Your goal:
Word for word, restate the lines of the data below between those holding "Geography (1043, 928)" and "Site d'annonce pute à Ondres (29, 2397)", inclusive; pictures do not belong in the copy.

·····

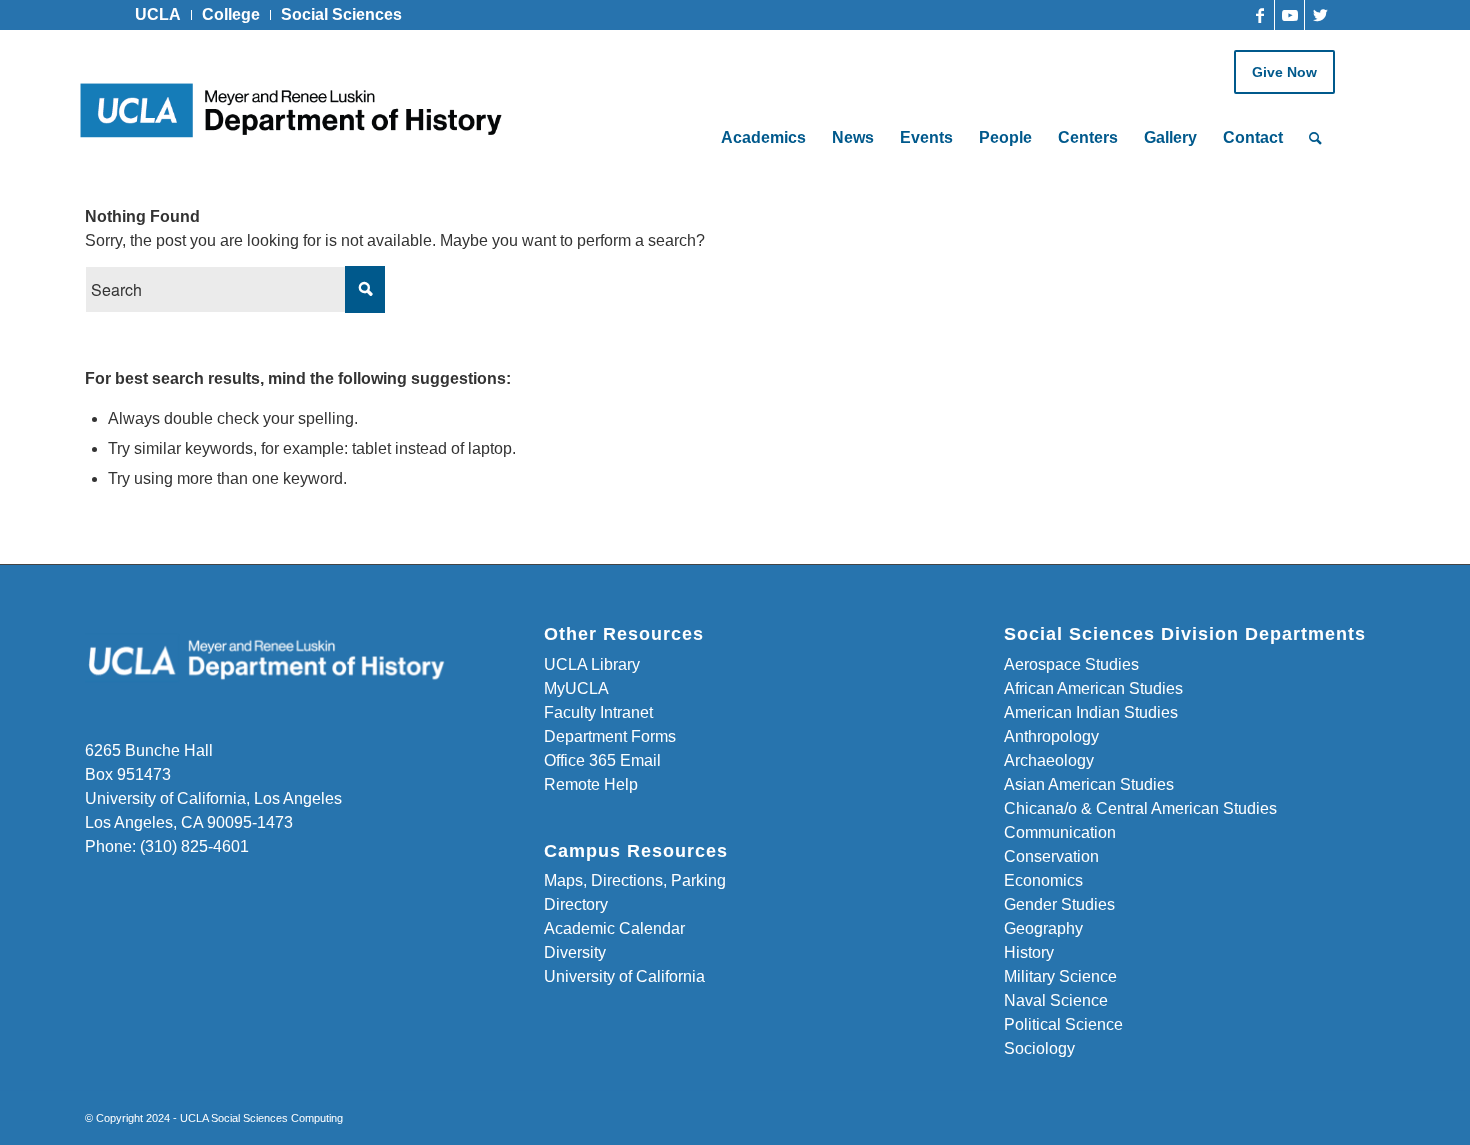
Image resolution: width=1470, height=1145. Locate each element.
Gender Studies (1059, 904)
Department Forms (610, 736)
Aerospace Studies (1071, 664)
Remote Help (591, 784)
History (1029, 952)
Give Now (1284, 72)
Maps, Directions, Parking (635, 880)
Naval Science (1056, 1000)
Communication (1060, 832)
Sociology (1039, 1048)
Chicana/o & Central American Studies (1140, 808)
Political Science (1063, 1024)
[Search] (1315, 138)
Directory (576, 904)
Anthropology (1051, 736)
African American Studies (1093, 688)
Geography (1043, 928)
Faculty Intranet (598, 712)
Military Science (1060, 976)
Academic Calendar (614, 928)
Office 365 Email (602, 760)
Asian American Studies (1089, 784)
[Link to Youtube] (1289, 15)
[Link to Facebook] (1259, 15)
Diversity (575, 952)
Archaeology (1049, 760)
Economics (1043, 880)
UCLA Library (592, 664)
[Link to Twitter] (1320, 15)
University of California (624, 976)
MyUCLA (576, 688)
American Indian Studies (1091, 712)
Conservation (1051, 856)
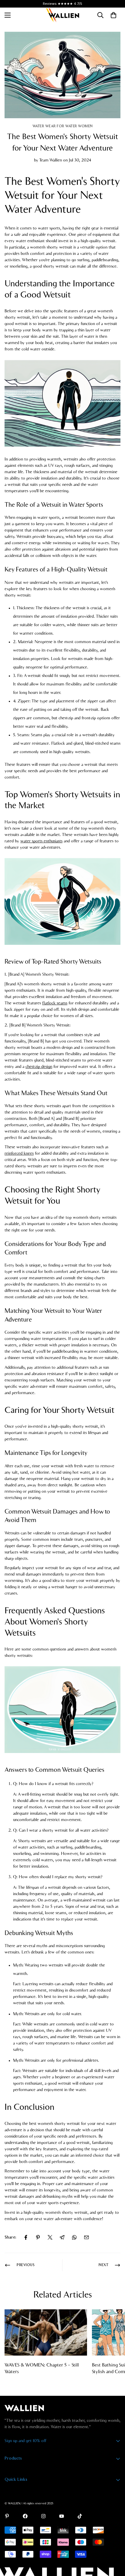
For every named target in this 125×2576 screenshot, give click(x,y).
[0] (113, 15)
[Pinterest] (38, 2237)
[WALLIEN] (62, 15)
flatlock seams (54, 1003)
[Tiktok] (79, 2516)
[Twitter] (50, 2237)
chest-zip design (38, 1067)
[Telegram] (62, 2237)
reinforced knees (19, 1153)
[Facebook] (25, 2237)
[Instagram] (43, 2516)
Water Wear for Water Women (62, 126)
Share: (10, 2237)
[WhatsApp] (74, 2237)
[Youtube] (61, 2516)
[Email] (86, 2237)
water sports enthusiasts (41, 841)
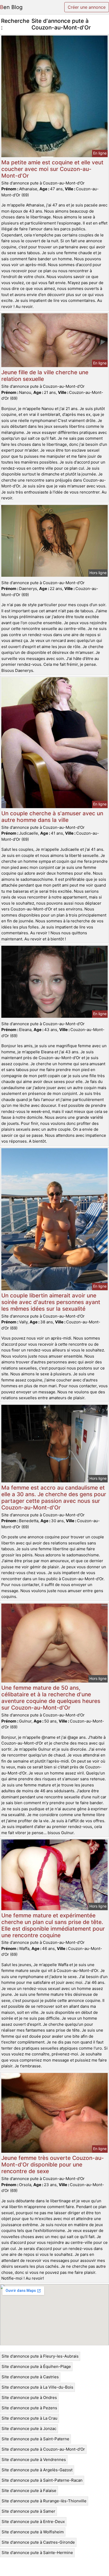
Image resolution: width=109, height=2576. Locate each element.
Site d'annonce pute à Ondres (29, 2397)
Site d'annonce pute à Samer (28, 2511)
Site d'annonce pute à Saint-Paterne (35, 2438)
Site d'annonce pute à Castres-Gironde (38, 2542)
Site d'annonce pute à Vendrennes (34, 2459)
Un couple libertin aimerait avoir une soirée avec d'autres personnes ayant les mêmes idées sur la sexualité (50, 1302)
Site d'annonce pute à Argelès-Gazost (37, 2469)
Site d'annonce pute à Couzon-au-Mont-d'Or (43, 2449)
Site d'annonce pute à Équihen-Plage (36, 2366)
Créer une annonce (87, 7)
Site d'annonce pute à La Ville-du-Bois (37, 2387)
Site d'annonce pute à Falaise (29, 2490)
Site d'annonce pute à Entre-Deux (33, 2521)
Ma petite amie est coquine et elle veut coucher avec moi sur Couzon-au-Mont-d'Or (52, 169)
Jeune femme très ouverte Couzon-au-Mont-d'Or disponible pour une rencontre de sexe (52, 2164)
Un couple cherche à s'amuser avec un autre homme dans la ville (52, 816)
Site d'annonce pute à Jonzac (29, 2428)
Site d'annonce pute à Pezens (29, 2407)
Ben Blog (11, 7)
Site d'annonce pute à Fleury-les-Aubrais (40, 2356)
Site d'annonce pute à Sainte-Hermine (37, 2552)
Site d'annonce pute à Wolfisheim (33, 2531)
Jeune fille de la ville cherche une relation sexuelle (44, 375)
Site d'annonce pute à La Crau (29, 2418)
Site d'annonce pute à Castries (30, 2376)
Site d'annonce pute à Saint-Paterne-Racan (42, 2480)
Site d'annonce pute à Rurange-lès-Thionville (44, 2500)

·····

Response:
Geography (1043, 928)
Faculty Intranet (598, 712)
Military Science (1060, 976)
Academic Calendar (614, 928)
Office 365 Email (602, 760)
Asian American Studies (1089, 784)
[Link to Youtube] (1289, 15)
[Link to Facebook] (1259, 15)
Diversity (575, 952)
Archaeology (1049, 760)
Economics (1043, 880)
UCLA Library (592, 664)
[Link to Twitter] (1320, 15)
University of California (624, 976)
MyUCLA (576, 688)
American Indian Studies (1091, 712)
Conservation (1051, 856)
For every named target in this 125×2576 screenshot, give click(x,y).
[0] (113, 15)
[Pinterest] (38, 2237)
[WALLIEN] (62, 15)
flatlock seams (54, 1003)
[Tiktok] (79, 2516)
[Twitter] (50, 2237)
chest-zip design (38, 1067)
[Telegram] (62, 2237)
reinforced knees (19, 1153)
[Facebook] (25, 2237)
[Instagram] (43, 2516)
Water Wear for Water Women (62, 126)
Share: (10, 2237)
[WhatsApp] (74, 2237)
[Youtube] (61, 2516)
[Email] (86, 2237)
water sports enthusiasts (41, 841)
Image resolution: width=109, height=2576. Locate each element.
Site d'annonce pute à Ondres (29, 2397)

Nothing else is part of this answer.